Our Internet measurements suggest that the GFC's keyword filtering is more a panopticon than a firewall, i.e., it need not block every illicit word, but only enough to promote self-censorship. China's largest ISP, ChinaNET, performed 83.3% of all filtering of our probes, and 99.1% of all filtering that occurred at the first hop past the Chinese border. Filtering occurred beyond the third hop for 11.8% of our probes, and there were sometimes as many as 13 hops past the border to a filtering router. Approximately 28.3% of the Chinese hosts we sent probes to were reachable along paths that were not filtered at all. While more tests are needed to provide a definitive picture of the GFC's implementation, our results disprove the notion that GFC keyword filtering is a firewall strictly at the border of China's Internet.

While evading a firewall a single time defeats its purpose, it would be necessary to evade a panopticon almost every time. Thus, in lieu of evasion, we propose ConceptDoppler, an architecture for maintaining a censorship "weather report about what keywords are filtered over time. Probing with potentially filtered keywords is arduous due to the GFC's complexity and can be invasive if not done efficiently.
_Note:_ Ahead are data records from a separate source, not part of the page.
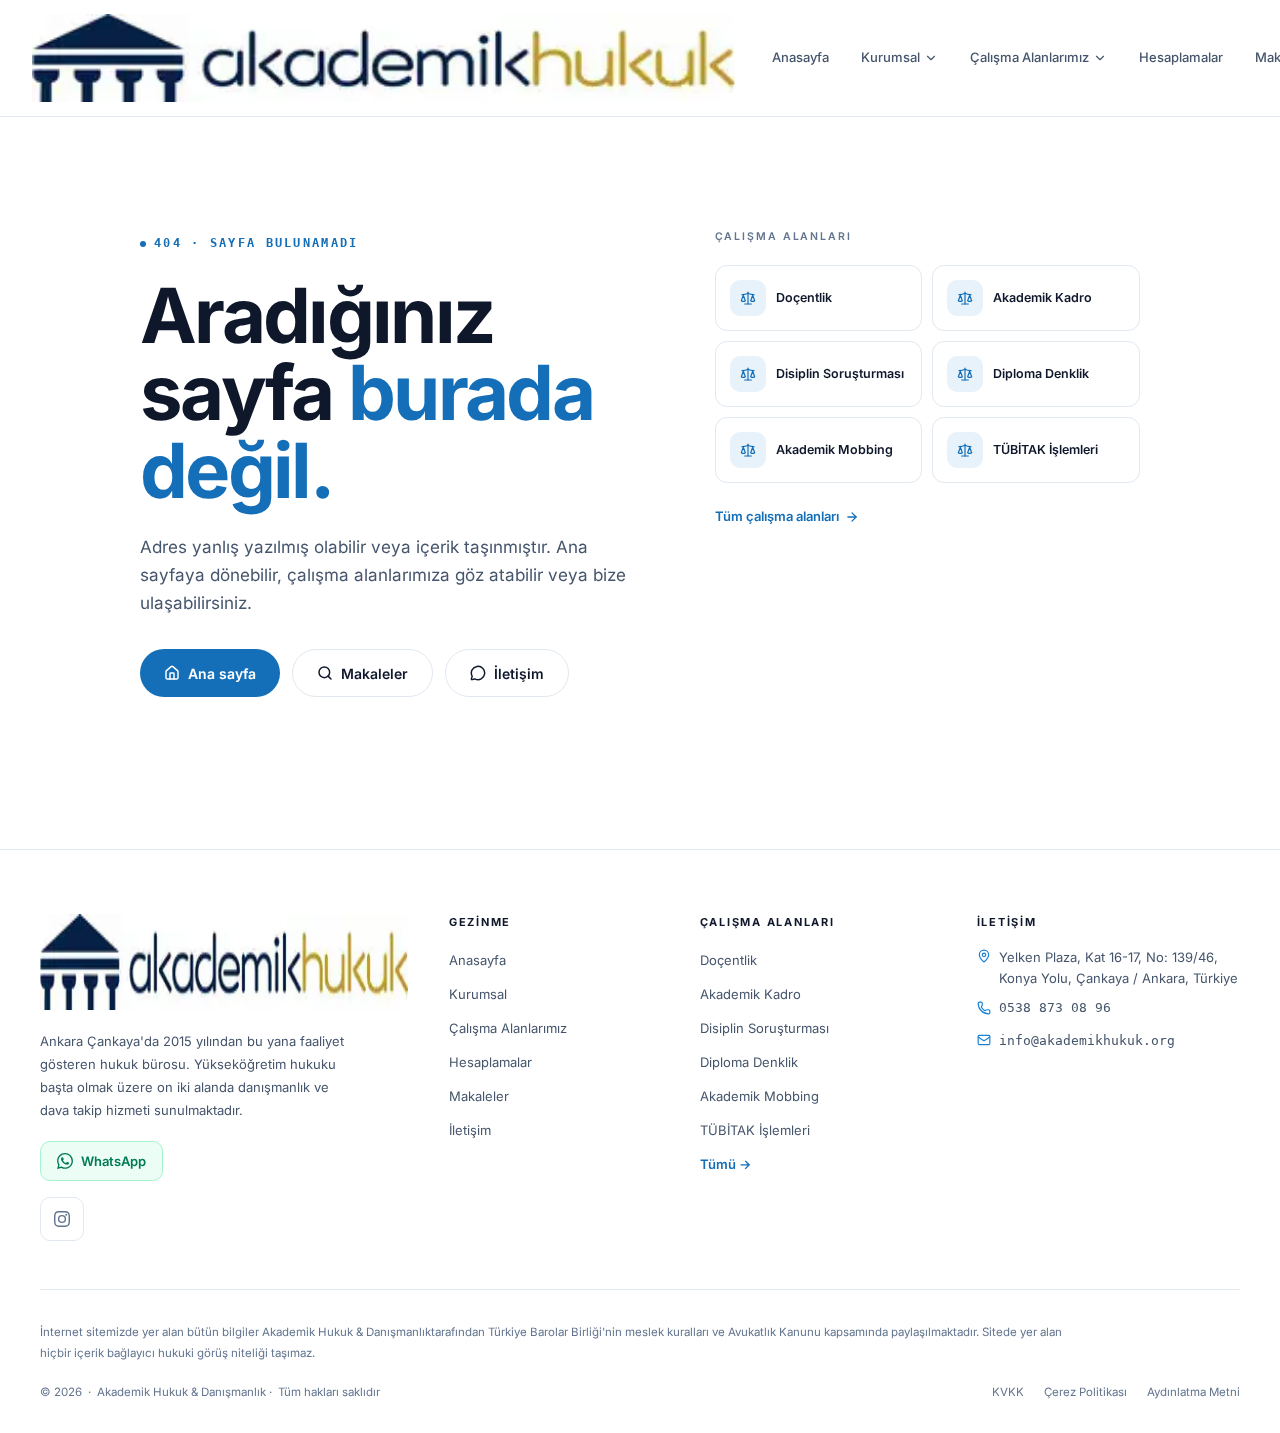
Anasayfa (800, 57)
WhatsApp (113, 1161)
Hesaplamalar (1181, 57)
Just as an understanding of the mixing of gases preceded effective weather reporting, understanding of the relationship between keywords and concepts is essential for tracking Internet censorship. We show that LSA can effectively pare down a corpus of text and cluster filtered keywords for efficient probing, present 122 keywords we discovered by probing, and underscore the need for tracking and studying censorship blacklists by discovering some surprising blacklisted keywords such as (in Chinese) conversion rate, Mein Kampf, and International geological scientific federation (Beijing).

(Joint work with Daniel Zinn, Michael Byrd, Earl Barr, UC Davis and Rich East)

Bio:
Jed received his Ph.D. from the University of California at Davis and his B.S. from Embry-Riddle Aeronautical University in Prescott, Arizona.
He is currenly an Assistant Professor with the Department of Computer Science, Univeristy of New Mexico.

Jed's research area is computer security and privacy, with a background in computer architecture, ranging from architectural support for systems security to the capturing and analyzing of Internet worms. More recent work includes behavior-based analysis of malicious code, including using a new technique called temporal search to detect timebombs within computer viruses based on their use of hardware timers. He also studies the technical issues of government censorship.

Automated Deduction and Its Application to Mathematics

Date: Friday, August 31, 2007
Time: 1 pm — 2:30 pm
Place: ME 218

Robert Veroff
Department of Computer Science, UNM

Abstract:
One of the objectives of automated deduction is to develop tools that use mathematical logic and deduction to solve, or help people solve, problems coming from a wide variety of application domains. Such tools are being used for research in mathematics and have led to the solution of numerous open questions. In this talk, I will give a brief introduction to the field and will describe some of the activities of our research group.

Bio:
Bob Veroff is professor emeritus in the UNM Computer Science Department.